Q. What are the differences between Roman Catholics and Protestants? A. They’re the same as they were at the Reformation. There are three significant ones. First is the question of final authority. Protestants hold to sola scriptura [Scripture as their final authority]. For Catholics, the final authority is Scripture as interpreted by the church, that is, the magisterium (the pope and bishops). That’s where Catholicism gets its teachings that can’t be found in Scripture, like veneration of Mary, indulgences and purgatory. Second, Catholics view the church as an extension of Christ’s incarnation. For them, the church is divine as Christ was divine. One result of this is the Catholic proclamation: “Come to the church for salvation, for faith in the church and faith in Christ are one act of faith.” That leads to the third difference: salvation.

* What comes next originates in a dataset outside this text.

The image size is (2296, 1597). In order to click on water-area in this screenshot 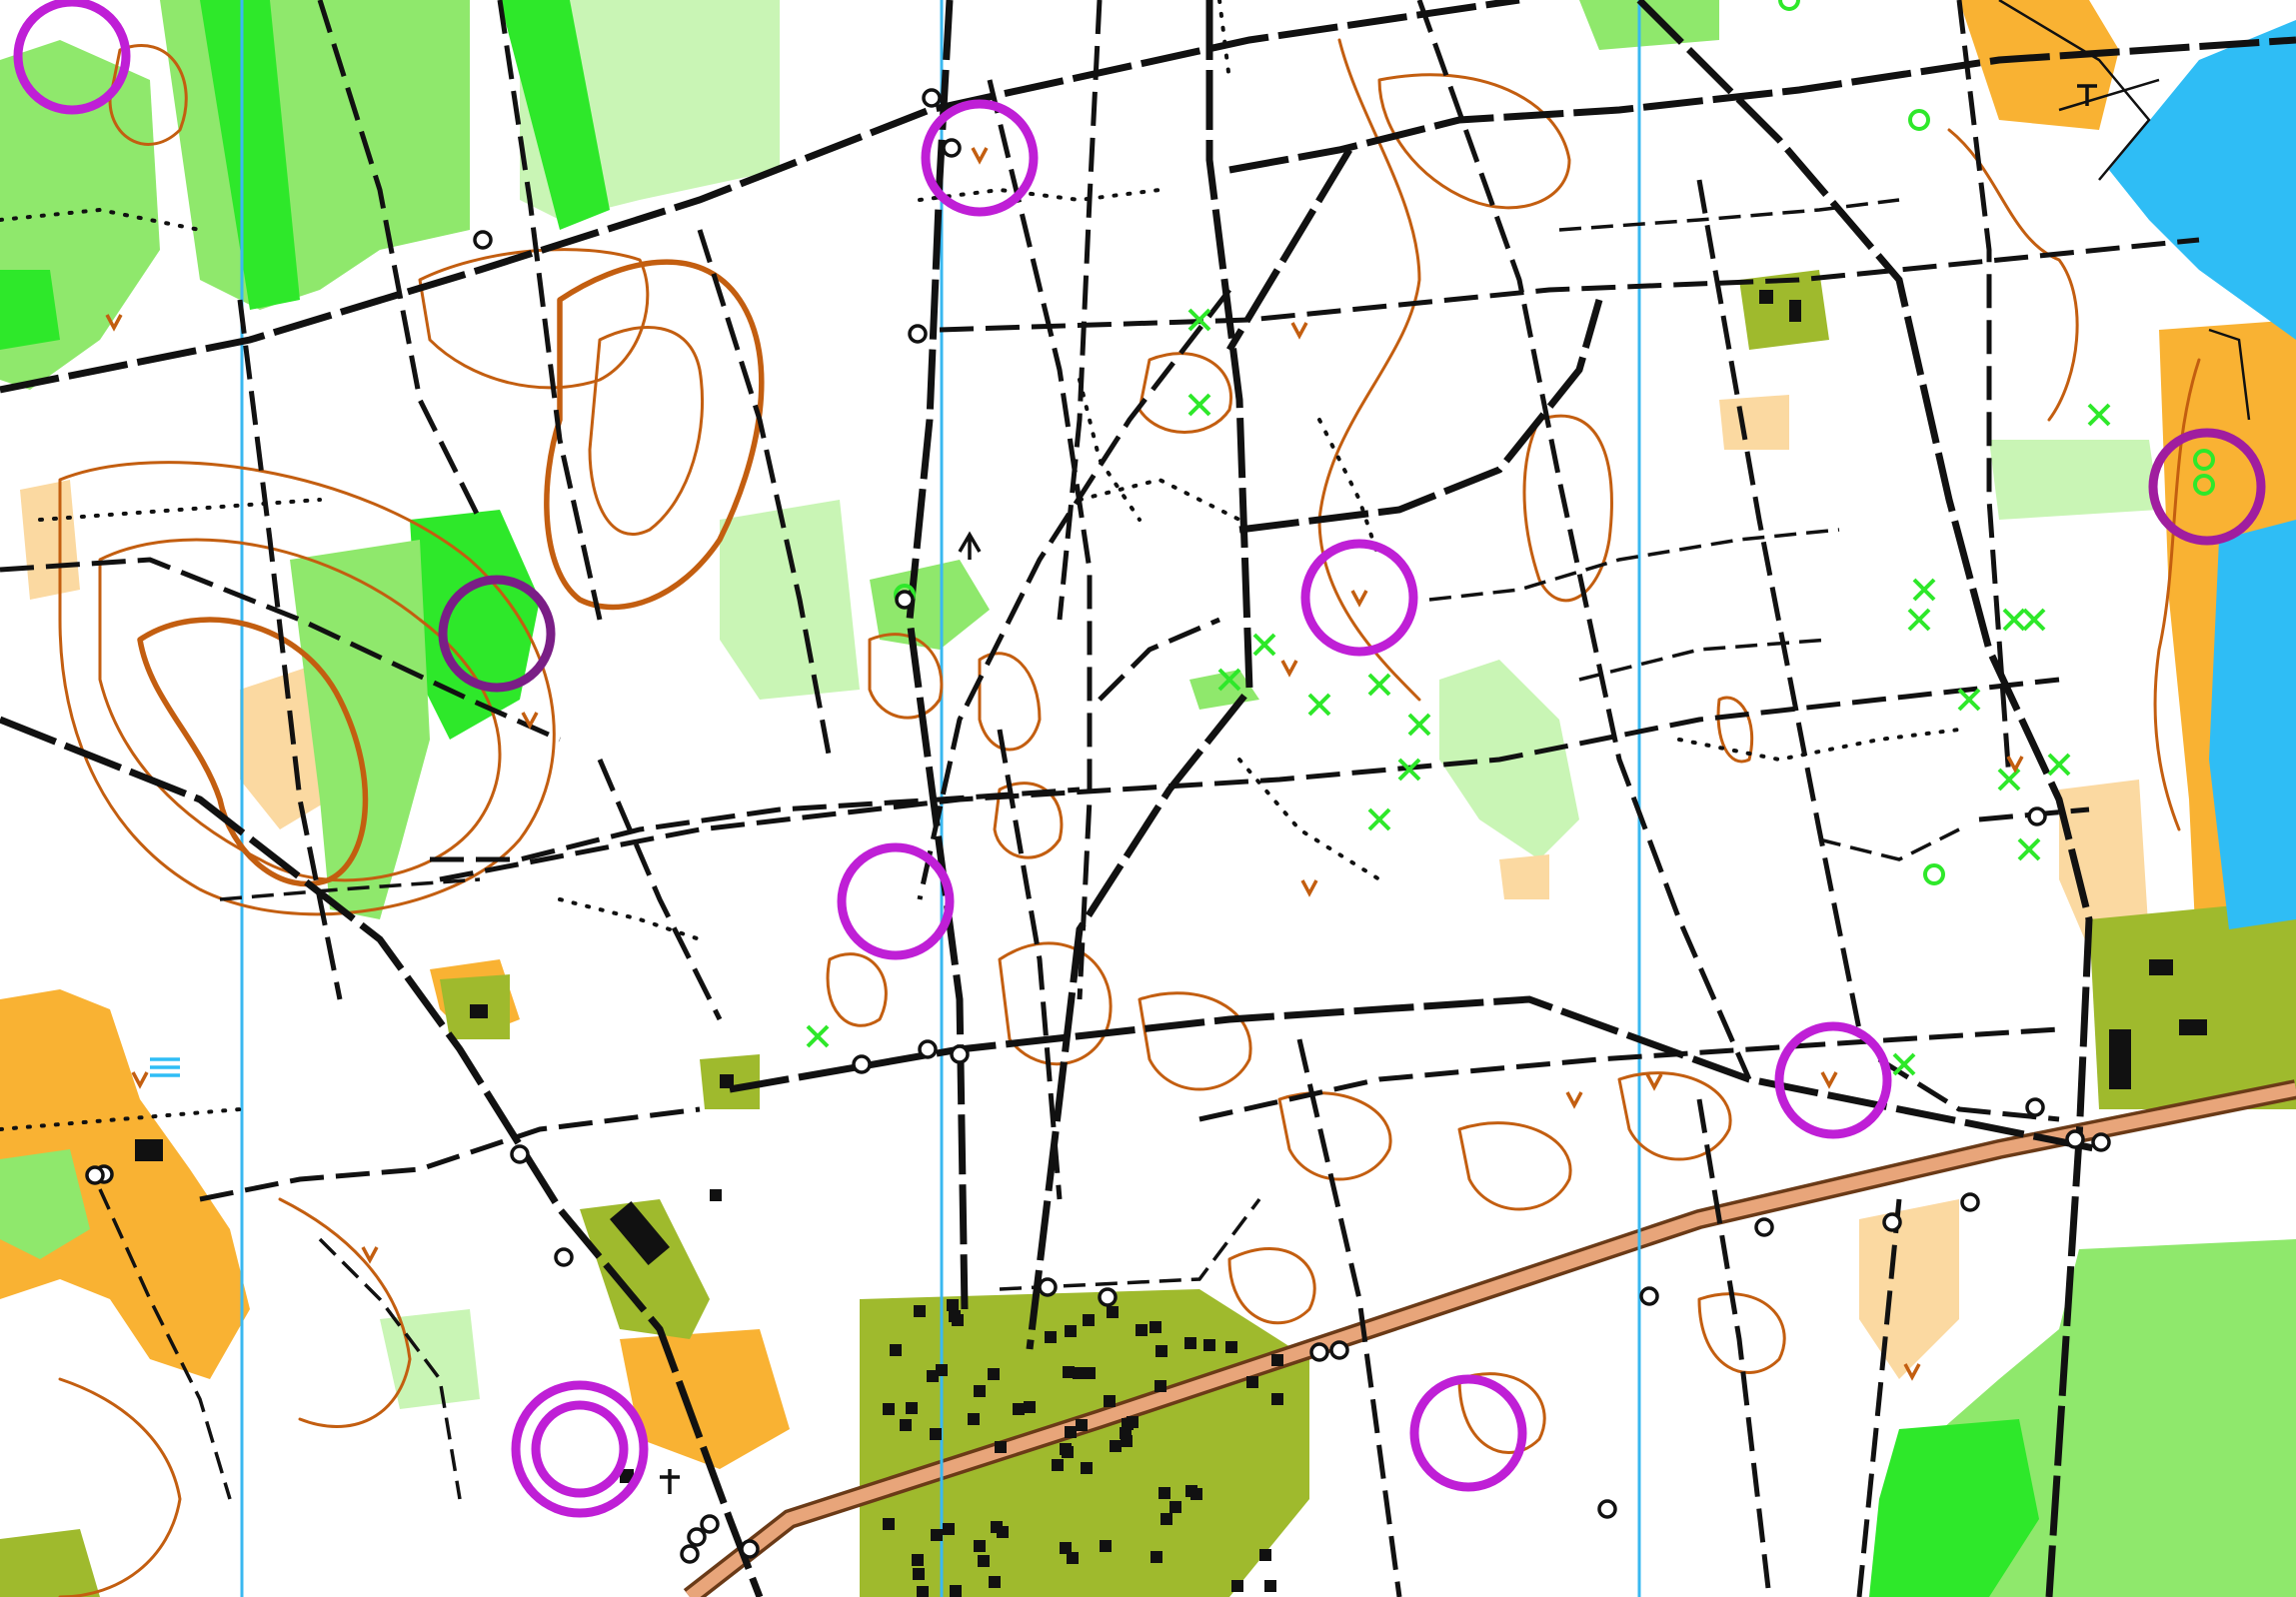, I will do `click(2253, 725)`.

The Catholic catechism makes it very clear that you are born again and justified through baptism. That means faith plus a certain rite – which is administered by the church – is necessary for salvation. So, the church essentially grants salvation. Although this salvation is “by faith,” additional grace enables us “to work” to attain eternal life. And that’s the problem with saying we speak the same gospel. One of them is clear: Christ did it; we can’t add anything to that. The other one is: Christ did it, but to actually avail yourself of what Christ did you have to do this and this.

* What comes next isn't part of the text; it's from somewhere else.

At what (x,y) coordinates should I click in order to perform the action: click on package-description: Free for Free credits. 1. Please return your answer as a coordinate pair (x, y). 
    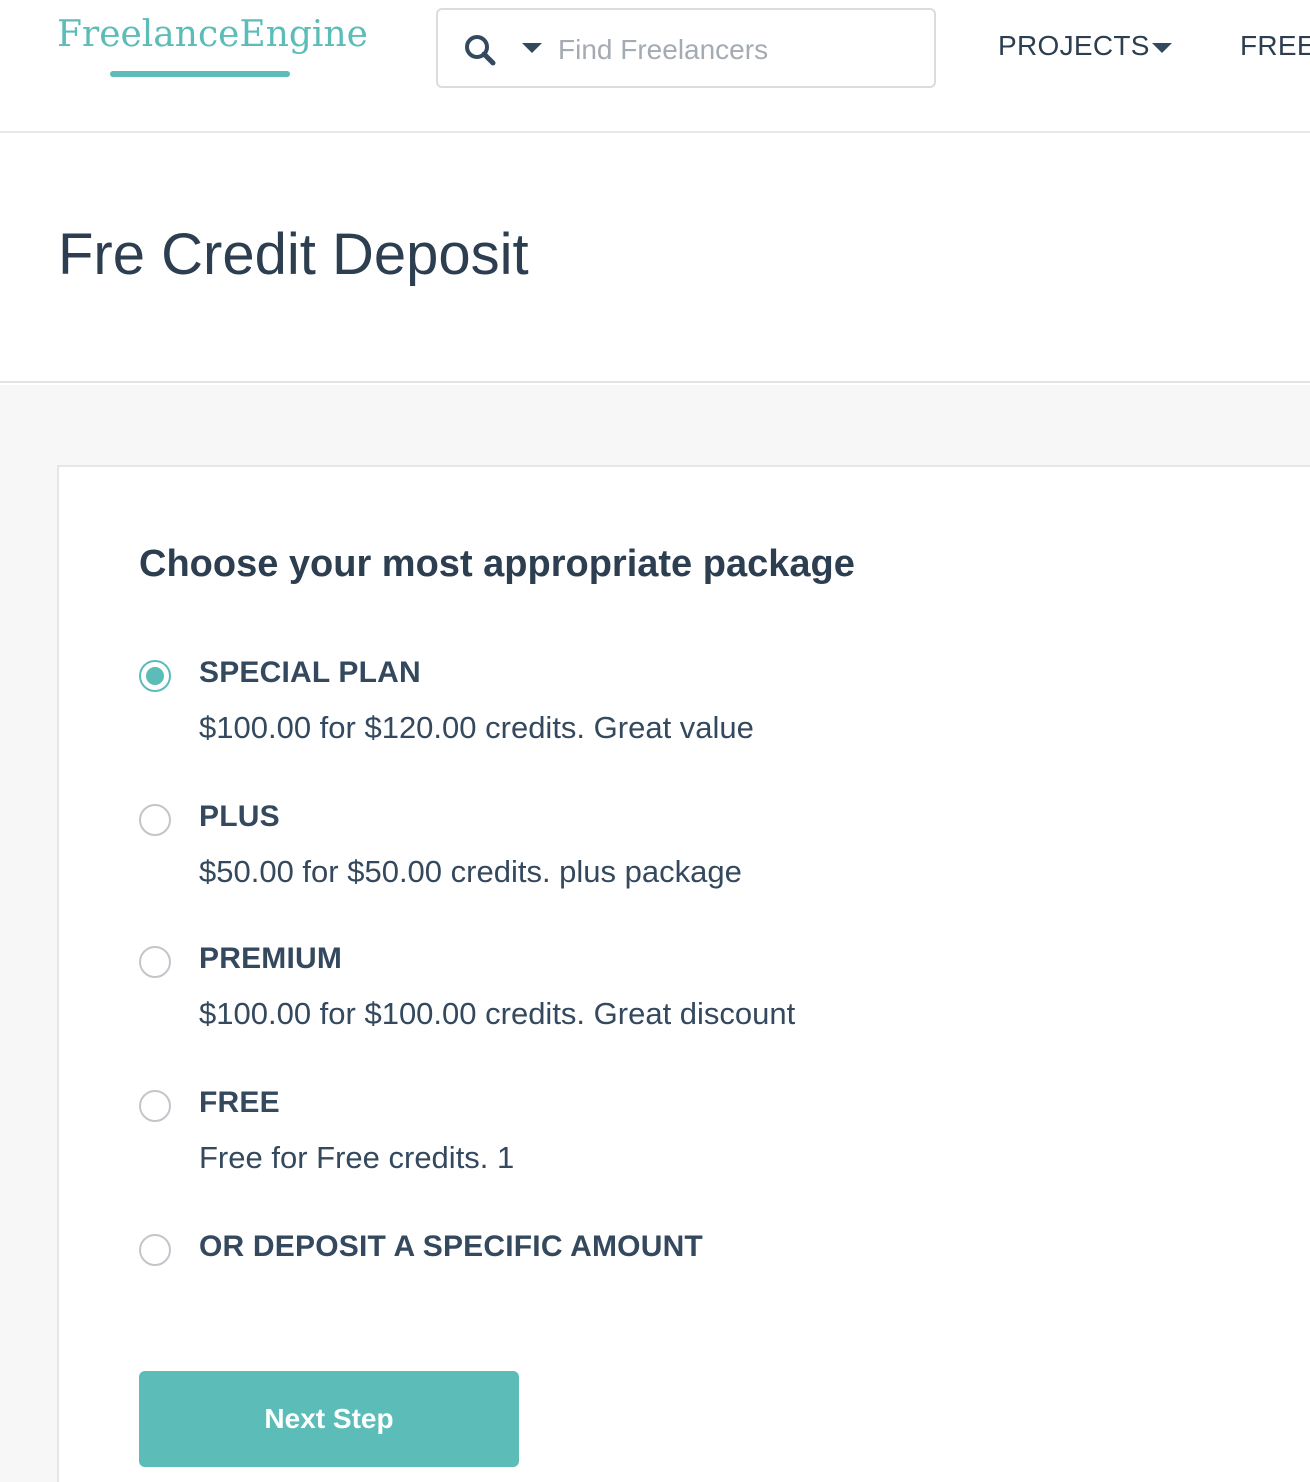
    Looking at the image, I should click on (357, 1158).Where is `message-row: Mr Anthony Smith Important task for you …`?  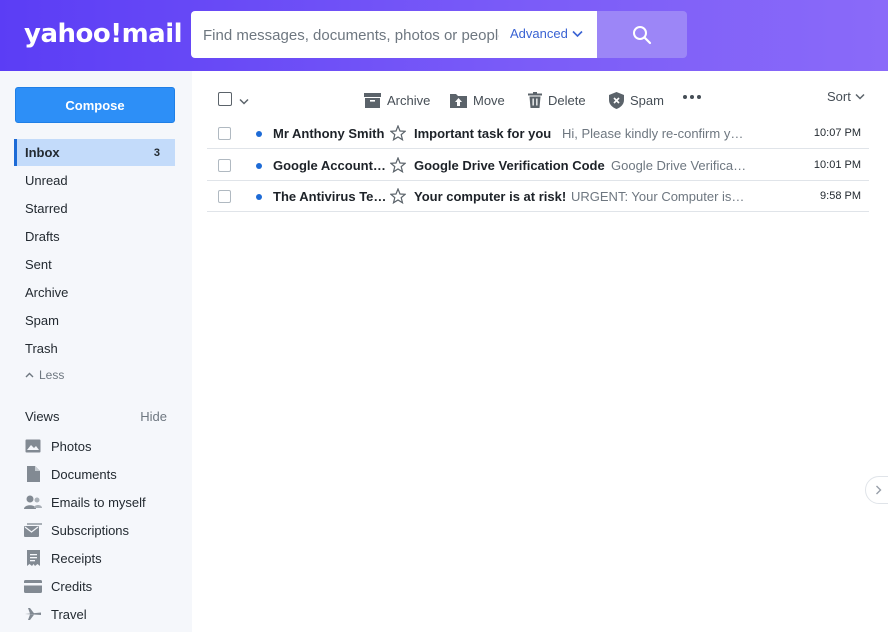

Unfortunately, this quote is just one example of the kinds of inaccurate and misleading characterizations of both Catholic and Protestant doctrines that are all too common in evangelical treatments of Catholic beliefs. Sadly, there are important differences that continue to divide Catholics and evangelical Protestants, but Saucy’s quote fails to get to the heart of the matter and winds up distorting both Catholic and Reformation teachings.